Radical-initiated P,P-metathesis reactions of diphosphanes: evidence from experimental and computational studies

Abstract

By combining the diphosphanes Ar₂P–PAr₂, where Ar = C₆H₅, 4-C₆H₄Me, 4-C₆H₄OMe, 3,5-C₆H₃(CF₃)₂, it has been shown that P,P-metathesis generally occurs rapidly under ambient conditions. DFT calculations have shown that the stability of unsymmetrical diphosphanes Z₂P–PZ′₂ is a function of the difference between the Z and Z′ substituents in terms of size and electronegativity. Of the mechanisms that were calculated for the P,P-metathesis, the most likely was considered to be one involving Ar₂P˙ radicals. The observations that photolysis increases the rate of the P,P-metatheses and TEMPO inhibits it, are consistent with a radical chain process.

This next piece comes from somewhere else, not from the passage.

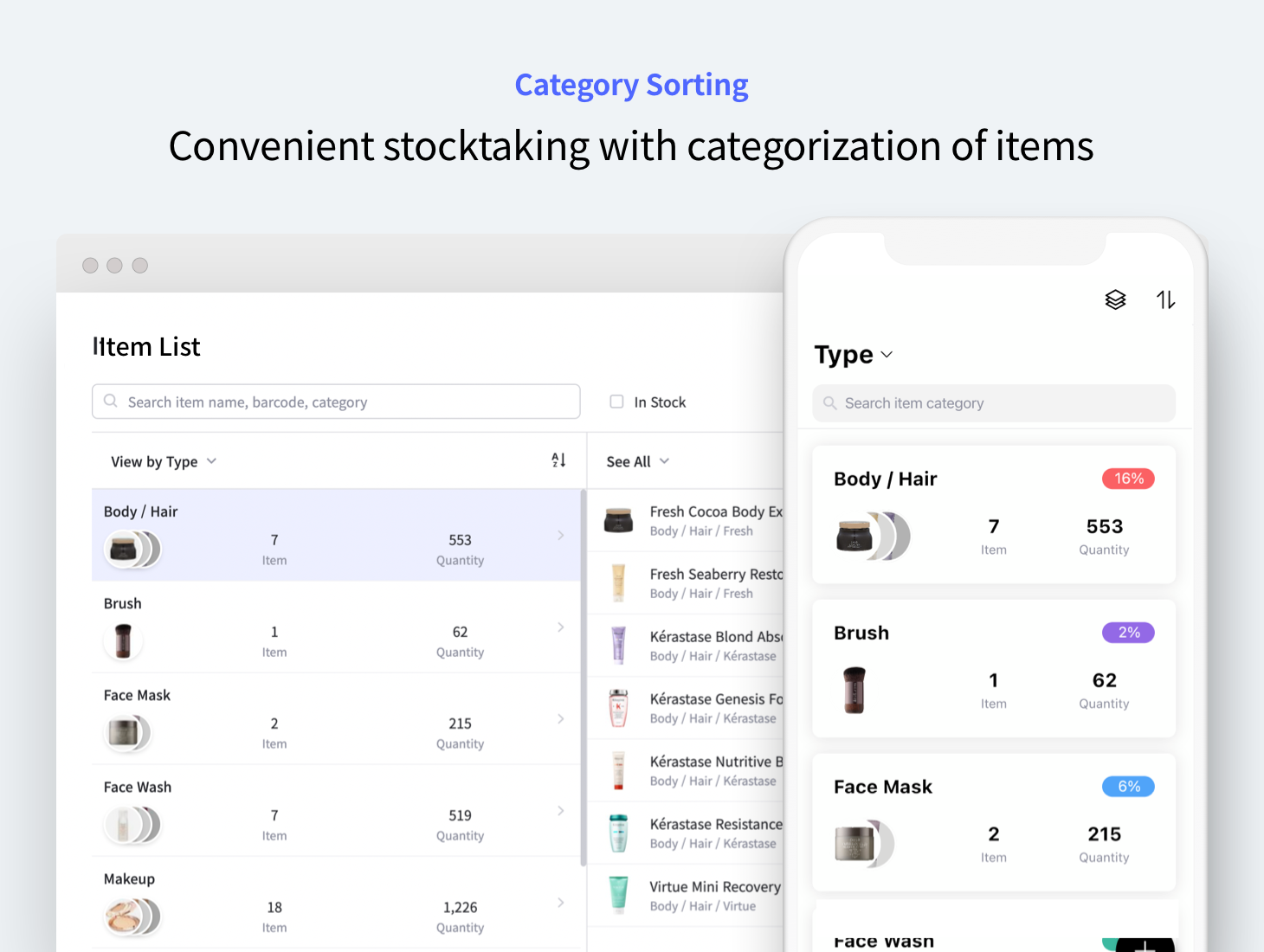Viewport: 1264px width, 952px height.
Task: Click the alphabetical sort icon in Item List
Action: pos(558,460)
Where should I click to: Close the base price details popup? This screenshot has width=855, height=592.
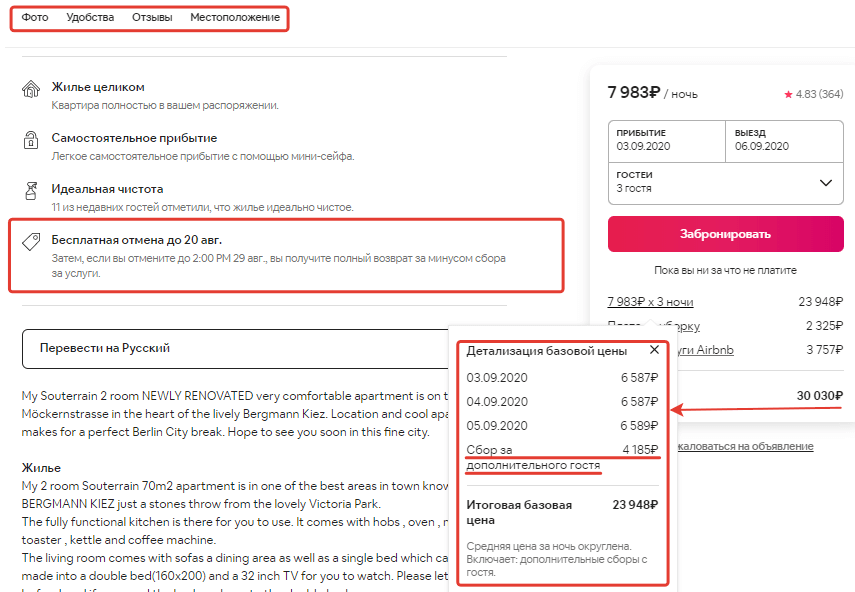654,350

The P,P-metathesis reactions that involve (o-Tol)₂P–P(o-Tol)₂ are anomalously slow and, in the absence of photolysis, were only observed to take place in CHCl₃ and CH₂Cl₂. The role of the chlorinated solvent is ascribed to the formation of Ar₂PCl which catalyses the P,P-metathesis. The slow kinetics observed with (o-Tol)₂P–P(o-Tol)₂ is tentatively attributed to the o-CH₃ groups quenching the (o-Tol)₂P˙ radicals or inhibiting the metathesis reaction sterically.